Let's say fishing from a boat is not your bag, what then. Where can we go? Well, the Pensacola Beach Gulf Fishing Pier is a great option. Now through September anglers on the pier will be catching lots of King Mackerel and Spanish Mackerel. King Mackerel is caught on the pier using a steel leader with a treble hook at the end. You will want to use a light steel leader so that the fish does not see it. For bait, Kings here love the baitfish caught around the pier which include ballyhoo, cigar minnows and hard tails. Live bait does better.
But, while you are fishing for King Mackerel, keep a light tackle rod handy with a light steel leader and a "Gotcha Rig" for the Spanish Mackerel. They frequent the pier at all lengths, but just past the sand bar is my favorite. On the sand bar sometimes you see them and you can sight fish for them by casting past them and jigging your bait back fast. To catch this fish you will cast out far, then quickly jig your bait back to you. When you feel the hit, jerk the rod to set the hook and have fun!
Also being caught at the pier are Tarpon and it seems that there are a lot of them taking baits out there. If you land it, be sure to have a fishing license and a Tarpon endorsement. It is one of the only fish caught at the pier you need a license for. Also being caught are flounder on live shrimp and Redfish caught on cut baits on the bottom.

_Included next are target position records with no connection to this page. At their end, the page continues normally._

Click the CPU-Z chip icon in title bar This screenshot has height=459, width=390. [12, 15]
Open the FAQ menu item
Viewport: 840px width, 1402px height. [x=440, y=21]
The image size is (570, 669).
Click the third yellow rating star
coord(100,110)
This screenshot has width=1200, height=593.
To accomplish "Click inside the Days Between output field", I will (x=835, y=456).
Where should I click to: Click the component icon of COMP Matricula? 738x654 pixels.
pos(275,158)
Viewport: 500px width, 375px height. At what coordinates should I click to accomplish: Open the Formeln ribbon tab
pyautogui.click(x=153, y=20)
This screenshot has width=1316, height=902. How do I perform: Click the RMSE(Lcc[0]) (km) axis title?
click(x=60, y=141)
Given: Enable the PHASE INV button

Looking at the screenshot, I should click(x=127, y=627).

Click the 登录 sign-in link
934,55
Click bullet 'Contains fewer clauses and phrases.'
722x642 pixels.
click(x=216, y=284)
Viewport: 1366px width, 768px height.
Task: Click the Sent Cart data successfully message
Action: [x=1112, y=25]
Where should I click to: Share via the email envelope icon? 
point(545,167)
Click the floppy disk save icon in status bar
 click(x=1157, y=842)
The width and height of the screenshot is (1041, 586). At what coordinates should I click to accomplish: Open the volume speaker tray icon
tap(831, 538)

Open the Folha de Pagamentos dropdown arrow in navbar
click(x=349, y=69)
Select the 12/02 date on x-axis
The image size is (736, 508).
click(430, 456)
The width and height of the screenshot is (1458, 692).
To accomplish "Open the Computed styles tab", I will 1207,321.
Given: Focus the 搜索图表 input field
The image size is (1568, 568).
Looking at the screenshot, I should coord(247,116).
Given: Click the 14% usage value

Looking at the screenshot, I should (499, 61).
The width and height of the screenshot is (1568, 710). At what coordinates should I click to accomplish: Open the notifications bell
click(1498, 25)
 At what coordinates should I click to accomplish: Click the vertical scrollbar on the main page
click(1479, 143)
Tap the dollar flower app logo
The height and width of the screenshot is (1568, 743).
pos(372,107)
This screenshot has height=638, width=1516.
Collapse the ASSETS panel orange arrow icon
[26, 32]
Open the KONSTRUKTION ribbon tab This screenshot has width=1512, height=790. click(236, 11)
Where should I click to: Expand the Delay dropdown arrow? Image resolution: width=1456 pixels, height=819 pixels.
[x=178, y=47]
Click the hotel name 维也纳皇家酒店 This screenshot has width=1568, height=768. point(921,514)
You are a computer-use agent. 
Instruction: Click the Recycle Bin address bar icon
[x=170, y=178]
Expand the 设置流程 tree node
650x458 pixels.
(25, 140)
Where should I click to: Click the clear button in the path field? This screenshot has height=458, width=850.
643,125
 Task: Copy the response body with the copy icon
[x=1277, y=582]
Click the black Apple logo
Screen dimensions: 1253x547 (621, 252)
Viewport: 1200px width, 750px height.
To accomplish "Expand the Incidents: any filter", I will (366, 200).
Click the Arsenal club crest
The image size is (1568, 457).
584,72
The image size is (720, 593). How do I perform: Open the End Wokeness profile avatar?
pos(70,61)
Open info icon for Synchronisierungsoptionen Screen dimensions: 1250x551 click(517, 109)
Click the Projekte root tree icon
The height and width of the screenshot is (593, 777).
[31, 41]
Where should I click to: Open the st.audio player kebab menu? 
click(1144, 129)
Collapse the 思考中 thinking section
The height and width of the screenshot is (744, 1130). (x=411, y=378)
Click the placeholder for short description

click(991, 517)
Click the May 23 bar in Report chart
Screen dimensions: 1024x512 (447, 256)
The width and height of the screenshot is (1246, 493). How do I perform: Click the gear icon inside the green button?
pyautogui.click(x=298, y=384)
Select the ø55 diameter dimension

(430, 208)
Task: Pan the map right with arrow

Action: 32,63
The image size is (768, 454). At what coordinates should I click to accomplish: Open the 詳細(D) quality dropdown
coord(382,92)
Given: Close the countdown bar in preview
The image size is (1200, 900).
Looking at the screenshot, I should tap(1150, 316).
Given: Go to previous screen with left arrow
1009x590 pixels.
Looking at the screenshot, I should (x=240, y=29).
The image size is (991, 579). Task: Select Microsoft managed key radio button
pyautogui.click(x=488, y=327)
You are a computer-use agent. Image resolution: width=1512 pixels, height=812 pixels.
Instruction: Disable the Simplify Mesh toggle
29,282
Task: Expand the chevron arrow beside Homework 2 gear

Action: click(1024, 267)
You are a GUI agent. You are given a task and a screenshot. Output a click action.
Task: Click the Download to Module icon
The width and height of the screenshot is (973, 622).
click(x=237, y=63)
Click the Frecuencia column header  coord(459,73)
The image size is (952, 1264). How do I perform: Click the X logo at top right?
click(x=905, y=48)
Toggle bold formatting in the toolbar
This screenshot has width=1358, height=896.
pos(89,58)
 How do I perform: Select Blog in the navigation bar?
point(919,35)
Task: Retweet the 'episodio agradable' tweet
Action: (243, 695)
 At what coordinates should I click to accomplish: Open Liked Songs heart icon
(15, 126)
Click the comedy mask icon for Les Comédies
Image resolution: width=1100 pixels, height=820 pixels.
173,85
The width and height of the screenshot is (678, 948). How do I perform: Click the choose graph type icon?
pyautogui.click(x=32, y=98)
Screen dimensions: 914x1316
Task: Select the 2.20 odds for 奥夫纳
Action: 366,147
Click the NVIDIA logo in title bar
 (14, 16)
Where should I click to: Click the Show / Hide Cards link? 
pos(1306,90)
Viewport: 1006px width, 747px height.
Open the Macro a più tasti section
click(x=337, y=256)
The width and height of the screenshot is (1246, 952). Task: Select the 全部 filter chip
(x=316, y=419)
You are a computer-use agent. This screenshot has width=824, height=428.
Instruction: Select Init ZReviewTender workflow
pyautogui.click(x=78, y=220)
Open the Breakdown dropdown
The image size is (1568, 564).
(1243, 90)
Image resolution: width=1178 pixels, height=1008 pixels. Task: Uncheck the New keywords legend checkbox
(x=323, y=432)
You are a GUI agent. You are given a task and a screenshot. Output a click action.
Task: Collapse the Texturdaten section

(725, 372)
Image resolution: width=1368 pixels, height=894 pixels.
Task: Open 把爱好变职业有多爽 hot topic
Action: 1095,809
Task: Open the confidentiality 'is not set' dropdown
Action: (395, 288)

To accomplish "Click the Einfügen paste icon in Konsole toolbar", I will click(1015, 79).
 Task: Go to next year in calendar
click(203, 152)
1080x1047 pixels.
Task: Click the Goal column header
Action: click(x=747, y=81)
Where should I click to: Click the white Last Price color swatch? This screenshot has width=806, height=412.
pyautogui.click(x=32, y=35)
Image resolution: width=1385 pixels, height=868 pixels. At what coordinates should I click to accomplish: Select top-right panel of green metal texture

Earlier I mentioned catching Redfish and Speckled Trout on the grass beds. September and October are known for great fishing for these species. Red fish can be caught using live bull minnows or live shrimp and fishing the bottom at the edge of the grass. Speckled Trout are hutting yazuri plugs. I prefer a blue and silver or a black and silver. Cast out into the grass bed and work the bait back to you.
So, the weather is great for fishing in September and the fishing is good so let's get out there and have a great time.
Blackened Redfish Paul Prudhomme Style Yield: 6 Servings
6 Each 8-10oz redfish fillets
3/4 Pound Unsalted butter, -melted
SEASONING MIX
1 Tablespoon Sweet paprika
2 1/2 Teaspoons Salt
1 Teaspoon Onion powder
1 Teaspoon Garlic powder
1 Teaspoon Ground cayenne-pepper
3/4 Teaspoon Ground white pepper
3/4 Teaspoon Ground black pepper
1/2 Teaspoon Dried thyme leaves
1/2 Teaspoon Dried oregano-leaves
NOTE: Fish fillets (preferably Redfish, Pompano or Tilefish) cut about 1/2 inch thick. Redfish and pompano are ideal for this method of cooking. If Tilefish is used, you may have to split the fillets in half horizontally to have proper thickness. If you can't get any of these fish, Salmon steaks or Red Snapper fillets can be substituted. In any case, the fillets or steaks must not be more than 3/4 inch thick.
Heat a large cast-iron skillet over very high heat until it is beyond the smoking stage and you see white ash in the skillet bottom (the skillet cannot be too hot for this dish), at least 10 minutes. (FT - this recipe is *NOT* for the faint of heart) Meanwhile, pour 2 Tablespoons melted butter in each of 6 small ramekins; set aside and keep warm. Reserve the remaining butter in its skillet. Heat the serving plates in a 250F oven.
Thoroughly combine the seasoning mix ingredients in a small bowl. Dip each fillet in the reserved melted butter so that both sides are well coated; then sprinkle seasoning mix generously and evenly on both sides of the fillets, patting by hand. Place in the hot skillet and pour 1 teaspoon melted butter on top of each fillet (be careful, as the butter may flame up). Cook, uncovered, over the same high heat until the underside looks charred, about 2 minutes (the time will vary according to the fillet's thickness and the heat of the skillet).
Turn the fish over and again pour 1 teaspoon butter on top; cook until fish is done, about 2 minutes more. Repeat with remaining fillets. Serve each fillet while piping hot. To serve, place one fillet and a ramekin of butter on each heated serving plate.